Rows on where the targets appear

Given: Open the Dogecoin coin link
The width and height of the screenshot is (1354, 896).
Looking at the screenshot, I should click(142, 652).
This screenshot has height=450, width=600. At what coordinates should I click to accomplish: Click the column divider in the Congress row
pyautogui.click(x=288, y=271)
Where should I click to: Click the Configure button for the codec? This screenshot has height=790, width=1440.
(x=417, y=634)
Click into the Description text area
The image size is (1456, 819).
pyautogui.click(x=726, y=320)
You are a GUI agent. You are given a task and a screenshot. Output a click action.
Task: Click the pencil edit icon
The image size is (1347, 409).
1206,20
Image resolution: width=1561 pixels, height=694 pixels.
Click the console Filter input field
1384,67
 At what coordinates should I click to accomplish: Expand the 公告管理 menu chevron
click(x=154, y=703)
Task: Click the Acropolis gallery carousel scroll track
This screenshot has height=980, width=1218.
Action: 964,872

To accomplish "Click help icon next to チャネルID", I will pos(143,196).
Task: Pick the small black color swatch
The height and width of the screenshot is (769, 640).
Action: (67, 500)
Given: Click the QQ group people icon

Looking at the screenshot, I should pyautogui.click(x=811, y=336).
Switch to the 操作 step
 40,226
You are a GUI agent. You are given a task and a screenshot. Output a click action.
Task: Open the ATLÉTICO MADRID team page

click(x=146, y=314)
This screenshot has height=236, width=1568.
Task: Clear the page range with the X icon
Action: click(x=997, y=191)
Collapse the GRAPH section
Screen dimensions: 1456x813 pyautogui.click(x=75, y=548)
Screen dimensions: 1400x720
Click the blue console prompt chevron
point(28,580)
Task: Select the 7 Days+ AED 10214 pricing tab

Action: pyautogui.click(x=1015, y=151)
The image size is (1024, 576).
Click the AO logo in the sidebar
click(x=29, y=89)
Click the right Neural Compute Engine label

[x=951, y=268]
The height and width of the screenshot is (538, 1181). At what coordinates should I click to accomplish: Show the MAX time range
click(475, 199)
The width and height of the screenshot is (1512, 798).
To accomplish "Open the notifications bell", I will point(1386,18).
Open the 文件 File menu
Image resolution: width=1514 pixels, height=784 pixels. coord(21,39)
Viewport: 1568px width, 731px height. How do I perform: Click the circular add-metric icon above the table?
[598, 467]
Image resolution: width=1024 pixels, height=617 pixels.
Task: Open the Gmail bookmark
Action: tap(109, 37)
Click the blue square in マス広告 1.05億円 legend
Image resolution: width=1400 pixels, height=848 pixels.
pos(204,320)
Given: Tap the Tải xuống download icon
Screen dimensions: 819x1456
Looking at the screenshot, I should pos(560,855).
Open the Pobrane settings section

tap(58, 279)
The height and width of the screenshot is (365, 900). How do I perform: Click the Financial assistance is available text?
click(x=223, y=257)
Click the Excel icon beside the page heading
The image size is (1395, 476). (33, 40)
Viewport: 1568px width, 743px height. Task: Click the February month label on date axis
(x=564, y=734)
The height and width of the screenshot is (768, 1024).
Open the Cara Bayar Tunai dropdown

§ **Task instructions**: Convert the lines above into a JSON list of strings, with one string per line and blank lines omitted.

§ **Response below**:
[
  "Given: Open the Dogecoin coin link",
  "The width and height of the screenshot is (1354, 896).",
  "Looking at the screenshot, I should click(142, 652).",
  "This screenshot has height=450, width=600. At what coordinates should I click to accomplish: Click the column divider in the Congress row",
  "pyautogui.click(x=288, y=271)",
  "Where should I click to: Click the Configure button for the codec? This screenshot has height=790, width=1440.",
  "(x=417, y=634)",
  "Click into the Description text area",
  "The image size is (1456, 819).",
  "pyautogui.click(x=726, y=320)",
  "You are a GUI agent. You are given a task and a screenshot. Output a click action.",
  "Task: Click the pencil edit icon",
  "The image size is (1347, 409).",
  "1206,20",
  "Image resolution: width=1561 pixels, height=694 pixels.",
  "Click the console Filter input field",
  "1384,67",
  " At what coordinates should I click to accomplish: Expand the 公告管理 menu chevron",
  "click(x=154, y=703)",
  "Task: Click the Acropolis gallery carousel scroll track",
  "This screenshot has height=980, width=1218.",
  "Action: 964,872",
  "To accomplish \"Click help icon next to チャネルID\", I will pos(143,196).",
  "Task: Pick the small black color swatch",
  "The height and width of the screenshot is (769, 640).",
  "Action: (67, 500)",
  "Given: Click the QQ group people icon",
  "Looking at the screenshot, I should pyautogui.click(x=811, y=336).",
  "Switch to the 操作 step",
  " 40,226",
  "You are a GUI agent. You are given a task and a screenshot. Output a click action.",
  "Task: Open the ATLÉTICO MADRID team page",
  "click(x=146, y=314)",
  "This screenshot has height=236, width=1568.",
  "Task: Clear the page range with the X icon",
  "Action: click(x=997, y=191)",
  "Collapse the GRAPH section",
  "Screen dimensions: 1456x813 pyautogui.click(x=75, y=548)",
  "Screen dimensions: 1400x720",
  "Click the blue console prompt chevron",
  "point(28,580)",
  "Task: Select the 7 Days+ AED 10214 pricing tab",
  "Action: pyautogui.click(x=1015, y=151)",
  "The image size is (1024, 576).",
  "Click the AO logo in the sidebar",
  "click(x=29, y=89)",
  "Click the right Neural Compute Engine label",
  "[x=951, y=268]",
  "The height and width of the screenshot is (538, 1181). At what coordinates should I click to accomplish: Show the MAX time range",
  "click(475, 199)",
  "The width and height of the screenshot is (1512, 798).",
  "To accomplish \"Open the notifications bell\", I will point(1386,18).",
  "Open the 文件 File menu",
  "Image resolution: width=1514 pixels, height=784 pixels. coord(21,39)",
  "Viewport: 1568px width, 731px height. How do I perform: Click the circular add-metric icon above the table?",
  "[598, 467]",
  "Image resolution: width=1024 pixels, height=617 pixels.",
  "Task: Open the Gmail bookmark",
  "Action: tap(109, 37)",
  "Click the blue square in マス広告 1.05億円 legend",
  "Image resolution: width=1400 pixels, height=848 pixels.",
  "pos(204,320)",
  "Given: Tap the Tải xuống download icon",
  "Screen dimensions: 819x1456",
  "Looking at the screenshot, I should pos(560,855).",
  "Open the Pobrane settings section",
  "tap(58, 279)",
  "The height and width of the screenshot is (365, 900). How do I perform: Click the Financial assistance is available text?",
  "click(x=223, y=257)",
  "Click the Excel icon beside the page heading",
  "The image size is (1395, 476). (33, 40)",
  "Viewport: 1568px width, 743px height. Task: Click the February month label on date axis",
  "(x=564, y=734)",
  "The height and width of the screenshot is (768, 1024).",
  "Open the Cara Bayar Tunai dropdown"
]